━━ 选读文段 ━━

大道至简,知易行难
广阔天地,大有作为

总结TCP over TCP是否是一个坏主意

传输控制协议(TCP)无疑是所有现代网络的基本组成部分。但是,当在TCP本身中封装TCP隧道时,困难就开始出现了。在搜索引擎上,我们可以看到一篇写于早在2001年且被大量引用的文章《Why TCP Over TCP Is A Bad Idea》
TCP最初设计了拥塞控制机制来缓解缓慢、延迟和不可靠网络所带来的问题。在TCP设计之初,消费者们没有快速的互联网网络。事实上,大多数消费者根本就上不了网;即便是他们能够上网,也都是通过不可靠的铜质电话线进行拨号连接,速度大概是300-1200 bps。与今天的标准相比,即使是大学和公司使用的网络也都是相对缓慢和不可靠。因此,TCP之类的协议被设计为通过使用各种拥塞控制机制来适应这种情况以在实现高网络性能的同时避免拥塞崩溃。这些机制包括定时器、发送数据确认和控制进入网络数据的速率。今天的现代TCP协议使用如下的四种算法来保持网络的性能性能:拥塞避免(congestion avoidance),快速恢复(fast recovery),快速重传(fast re-transmit)和慢启动(slow-start),这四点也是促成TCP协议整体成功的关键因素。
TCP divides the data stream into segments which are sent as individual IP datagrams. The segments carry a sequence number which numbers the bytes in the stream, and an acknowledge number which tells the other side the last received sequence number. [RFC793]
Since IP datagrams may be lost, duplicated or reordered, the sequence numbers are used to reassemble the stream. The acknowledge number tells the sender, indirectly, if a segment was lost: when an acknowledge for a recently sent segment does not arrive in a certain amount of time, the sender assumes a lost packet and re-sends that segment.
Many other protocols using a similar approach, designed mostly for use over lines with relatively fixed bandwidth, have the “certain amount of time” fixed or configurable. In the Internet however, parameters like bandwidth, delay and loss rate are vastly different from one connection to another and even changing over time on a single connection. A fixed timeout in the seconds range would be inappropriate on a fast LAN and likewise inappropriate on a congested international link. In fact, it would increase the congestion and lead to an effect known as “meltdown“.

━━━
━━ 所给材料 ━━

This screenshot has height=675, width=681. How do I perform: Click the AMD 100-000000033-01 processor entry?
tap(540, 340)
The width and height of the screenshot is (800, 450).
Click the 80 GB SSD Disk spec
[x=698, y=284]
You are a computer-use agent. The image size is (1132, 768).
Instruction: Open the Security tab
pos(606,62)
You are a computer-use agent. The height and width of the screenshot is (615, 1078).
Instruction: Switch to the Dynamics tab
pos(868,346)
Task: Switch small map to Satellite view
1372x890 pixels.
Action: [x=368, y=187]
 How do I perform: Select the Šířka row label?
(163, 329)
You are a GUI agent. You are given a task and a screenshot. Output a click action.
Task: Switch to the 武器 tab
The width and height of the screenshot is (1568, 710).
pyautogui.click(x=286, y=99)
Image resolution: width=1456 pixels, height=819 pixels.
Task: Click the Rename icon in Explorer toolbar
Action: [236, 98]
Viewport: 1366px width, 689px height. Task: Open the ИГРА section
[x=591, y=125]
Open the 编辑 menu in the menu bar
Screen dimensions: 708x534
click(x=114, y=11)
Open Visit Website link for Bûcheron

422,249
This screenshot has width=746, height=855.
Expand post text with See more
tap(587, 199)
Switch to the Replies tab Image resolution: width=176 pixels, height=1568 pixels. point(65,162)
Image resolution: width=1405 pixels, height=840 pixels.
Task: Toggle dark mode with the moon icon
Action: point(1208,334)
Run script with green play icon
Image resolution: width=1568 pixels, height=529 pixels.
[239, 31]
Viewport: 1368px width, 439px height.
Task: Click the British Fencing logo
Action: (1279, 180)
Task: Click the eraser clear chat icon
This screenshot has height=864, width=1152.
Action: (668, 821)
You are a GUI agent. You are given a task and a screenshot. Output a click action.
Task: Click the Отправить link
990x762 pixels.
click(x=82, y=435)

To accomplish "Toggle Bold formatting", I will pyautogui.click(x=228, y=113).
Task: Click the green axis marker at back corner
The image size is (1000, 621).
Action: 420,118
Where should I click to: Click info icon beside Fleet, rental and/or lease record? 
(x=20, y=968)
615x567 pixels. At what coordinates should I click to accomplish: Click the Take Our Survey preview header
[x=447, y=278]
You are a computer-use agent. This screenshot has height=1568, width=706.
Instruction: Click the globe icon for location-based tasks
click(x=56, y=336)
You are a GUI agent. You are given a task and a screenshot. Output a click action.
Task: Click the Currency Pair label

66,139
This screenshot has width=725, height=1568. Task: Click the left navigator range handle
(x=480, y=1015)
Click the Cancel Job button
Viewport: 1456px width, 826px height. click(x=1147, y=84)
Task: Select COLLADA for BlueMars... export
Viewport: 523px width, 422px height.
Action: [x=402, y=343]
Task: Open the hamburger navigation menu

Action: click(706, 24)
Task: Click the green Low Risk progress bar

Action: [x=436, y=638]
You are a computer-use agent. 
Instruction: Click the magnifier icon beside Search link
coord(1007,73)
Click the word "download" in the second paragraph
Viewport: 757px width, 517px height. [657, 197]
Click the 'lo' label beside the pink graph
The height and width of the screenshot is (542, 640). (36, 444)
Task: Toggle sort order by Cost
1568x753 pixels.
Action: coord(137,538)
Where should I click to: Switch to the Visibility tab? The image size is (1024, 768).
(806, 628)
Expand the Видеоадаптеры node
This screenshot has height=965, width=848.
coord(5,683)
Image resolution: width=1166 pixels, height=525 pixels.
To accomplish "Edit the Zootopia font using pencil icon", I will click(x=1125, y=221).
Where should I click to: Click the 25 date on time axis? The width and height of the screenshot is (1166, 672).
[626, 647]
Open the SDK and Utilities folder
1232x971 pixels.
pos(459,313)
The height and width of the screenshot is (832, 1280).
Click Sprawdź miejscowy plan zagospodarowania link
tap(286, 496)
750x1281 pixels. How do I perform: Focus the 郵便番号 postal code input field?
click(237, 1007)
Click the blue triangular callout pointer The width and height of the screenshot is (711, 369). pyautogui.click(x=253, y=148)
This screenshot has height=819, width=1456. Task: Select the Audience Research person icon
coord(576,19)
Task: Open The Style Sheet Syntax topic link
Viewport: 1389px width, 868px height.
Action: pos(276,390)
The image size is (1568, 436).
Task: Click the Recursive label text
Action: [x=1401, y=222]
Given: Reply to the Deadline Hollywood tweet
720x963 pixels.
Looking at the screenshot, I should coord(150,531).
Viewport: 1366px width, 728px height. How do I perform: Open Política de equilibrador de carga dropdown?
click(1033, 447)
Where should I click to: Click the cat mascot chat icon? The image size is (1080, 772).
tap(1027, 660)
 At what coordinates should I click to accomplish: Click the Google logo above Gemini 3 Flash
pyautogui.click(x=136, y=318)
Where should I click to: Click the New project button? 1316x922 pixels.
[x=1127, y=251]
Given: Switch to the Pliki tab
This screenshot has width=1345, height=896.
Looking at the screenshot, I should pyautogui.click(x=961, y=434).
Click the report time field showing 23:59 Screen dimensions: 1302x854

━━━

**任务要求:** 把上面关于TCP over TCP的选读文段从头到尾完整抄写一遍，字词和标点都不得改动。

**练习解答:**
大道至简,知易行难
广阔天地,大有作为

总结TCP over TCP是否是一个坏主意

传输控制协议(TCP)无疑是所有现代网络的基本组成部分。但是,当在TCP本身中封装TCP隧道时,困难就开始出现了。在搜索引擎上,我们可以看到一篇写于早在2001年且被大量引用的文章《Why TCP Over TCP Is A Bad Idea》
TCP最初设计了拥塞控制机制来缓解缓慢、延迟和不可靠网络所带来的问题。在TCP设计之初,消费者们没有快速的互联网网络。事实上,大多数消费者根本就上不了网;即便是他们能够上网,也都是通过不可靠的铜质电话线进行拨号连接,速度大概是300-1200 bps。与今天的标准相比,即使是大学和公司使用的网络也都是相对缓慢和不可靠。因此,TCP之类的协议被设计为通过使用各种拥塞控制机制来适应这种情况以在实现高网络性能的同时避免拥塞崩溃。这些机制包括定时器、发送数据确认和控制进入网络数据的速率。今天的现代TCP协议使用如下的四种算法来保持网络的性能性能:拥塞避免(congestion avoidance),快速恢复(fast recovery),快速重传(fast re-transmit)和慢启动(slow-start),这四点也是促成TCP协议整体成功的关键因素。
TCP divides the data stream into segments which are sent as individual IP datagrams. The segments carry a sequence number which numbers the bytes in the stream, and an acknowledge number which tells the other side the last received sequence number. [RFC793]
Since IP datagrams may be lost, duplicated or reordered, the sequence numbers are used to reassemble the stream. The acknowledge number tells the sender, indirectly, if a segment was lost: when an acknowledge for a recently sent segment does not arrive in a certain amount of time, the sender assumes a lost packet and re-sends that segment.
Many other protocols using a similar approach, designed mostly for use over lines with relatively fixed bandwidth, have the “certain amount of time” fixed or configurable. In the Internet however, parameters like bandwidth, delay and loss rate are vastly different from one connection to another and even changing over time on a single connection. A fixed timeout in the seconds range would be inappropriate on a fast LAN and likewise inappropriate on a congested international link. In fact, it would increase the congestion and lead to an effect known as “meltdown“.